Climbers crossing the most dangerous part of K2; The Bottleneck & the laying man in black & yellow dawn suit is reportedly Muhammad Hassan from Tissar Skardu, who died there and 130 climbers crossed over his body on ascent & descent.
— The Northerner (@northerner_the) August 5, 2023
This is gift of commercial climbing #Climbing pic.twitter.com/m7J22AvqtJ
En aurait-il été ainsi si un Occidental avait été blessé ?
« S’il aurait s’agit d’un Occidental, il aurait été secouru immédiatement », s’insurge Philip Flamig « Personne ne s’est senti responsable de lui. Ce qui s’est passé là-bas est une honte. Un être humain vivant a été laissé gisant pour que des records puissent être établis ». « Il est mort misérablement. Il n’aurait fallu que trois ou quatre personnes pour le faire descendre », a déclaré l’alpiniste tyrolien Wilhelm Steindl qui accompagnait le cameraman, cité par le Standard.
Kristin Harila's team 'treated Pakistani porter Mohammad Hassan like second-class human being' by climbing over him' in pursuit of a record on K2 summit
— سمیرا (@SumairaJajja) August 10, 2023
'A Western climber would not have been left to die and said the scenes would be unthinkable in the Alps'https://t.co/4nN8u4HFEf
Devant le tollé général et le flou planant sur les conditions du drame, une enquête a été ouverte. Comptera alors beaucoup le témoignage de l’autre porteur qui a aidé le malheureux Pakistanais. Le rôle des professionnels présents sur place devrait également être examiné.
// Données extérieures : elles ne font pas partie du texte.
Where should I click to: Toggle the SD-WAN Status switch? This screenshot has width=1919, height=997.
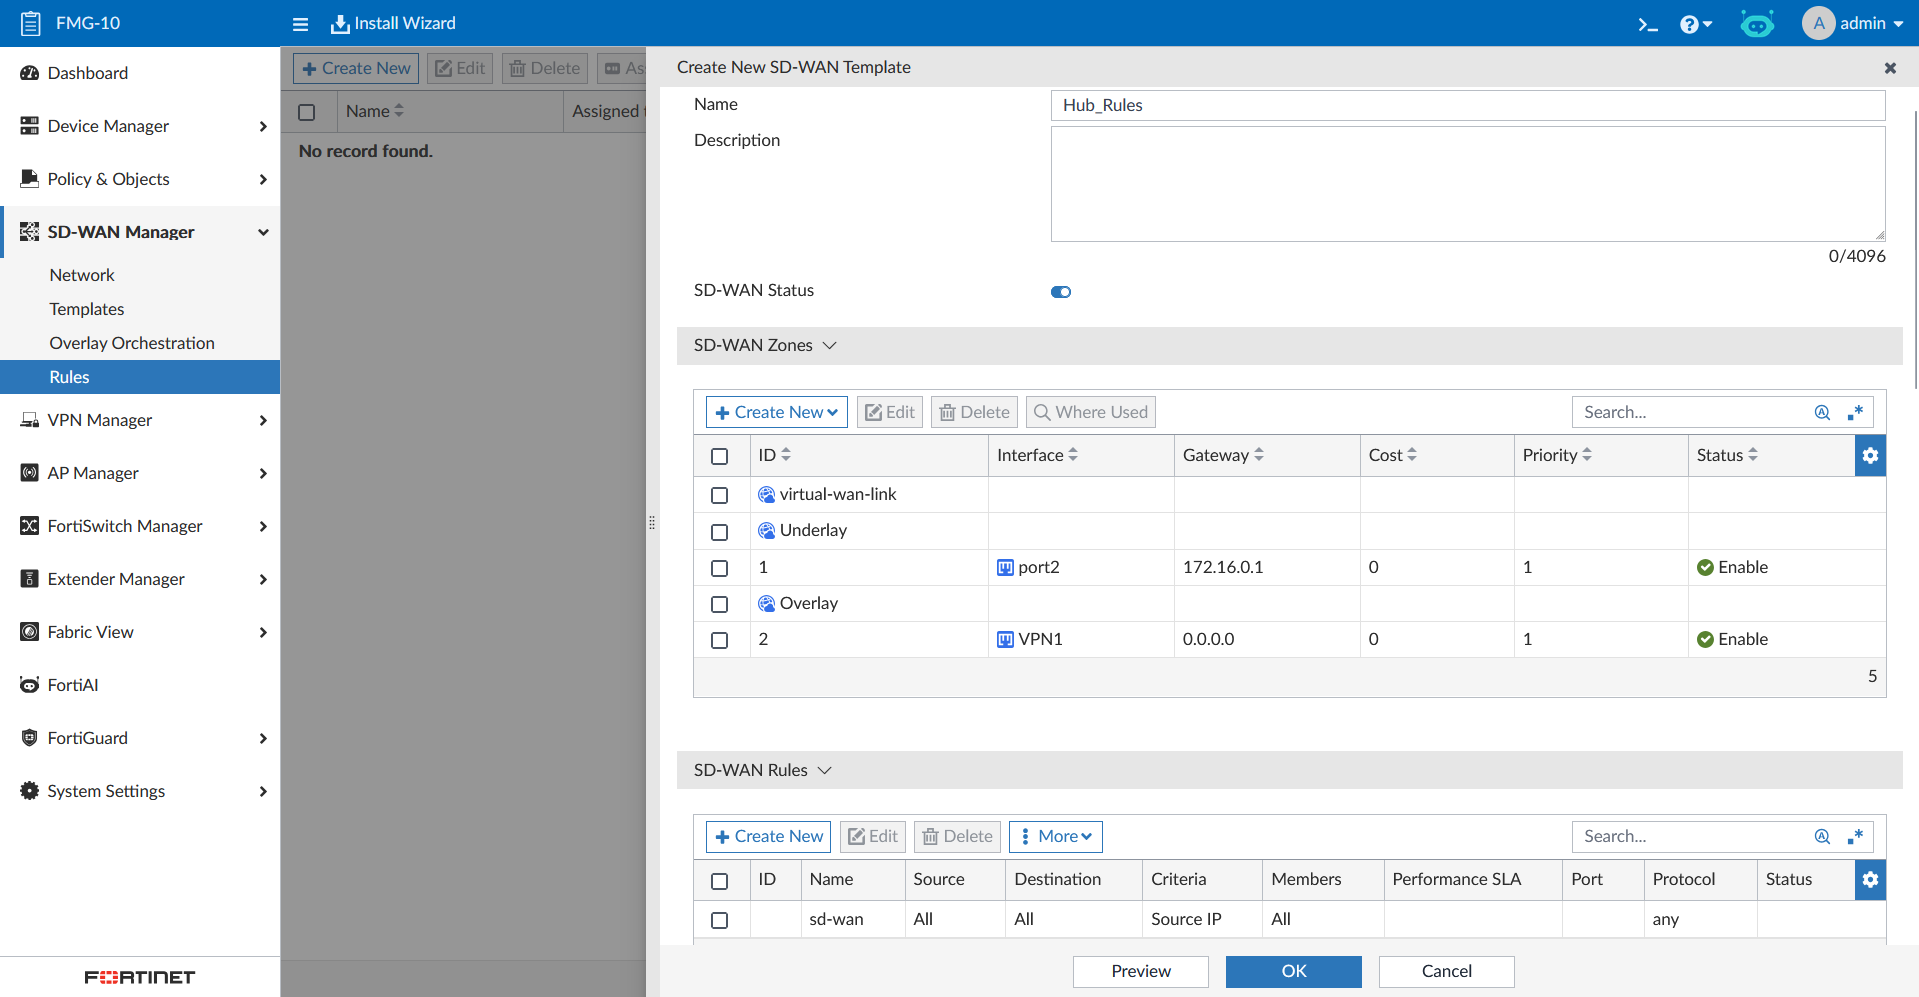click(1060, 292)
« Il est regrettable que personne ne se soit arrêté pour aider cet homme mourant », a déclaré Abu Zafar Sadiq, président du Club alpin pakistanais à la l’agence de presse DPA. Plusieurs avalanches se sont déclenchées le jour de l’accident au « bottleneck » du K2, l’endroit le plus difficile et le plus meurtrier avant le sommet. C’est peut-être pour cette raison que les alpinistes eux-mêmes ne se sont pas précipités pour l’aider » poursuit-il. « Certains ont été touchés par les avalanches, mais heureusement, personne n’a été emporté », a rapporté le président de l’association alpine. « Une autre raison pourrait être que les gens veulent se dépêcher de réaliser leur rêve alors qu’ils ne sont plus qu’à quelques mètres de leur objectif. Quelles que soient les circonstances, quelqu’un aurait dû aider ce pauvre gars ! ».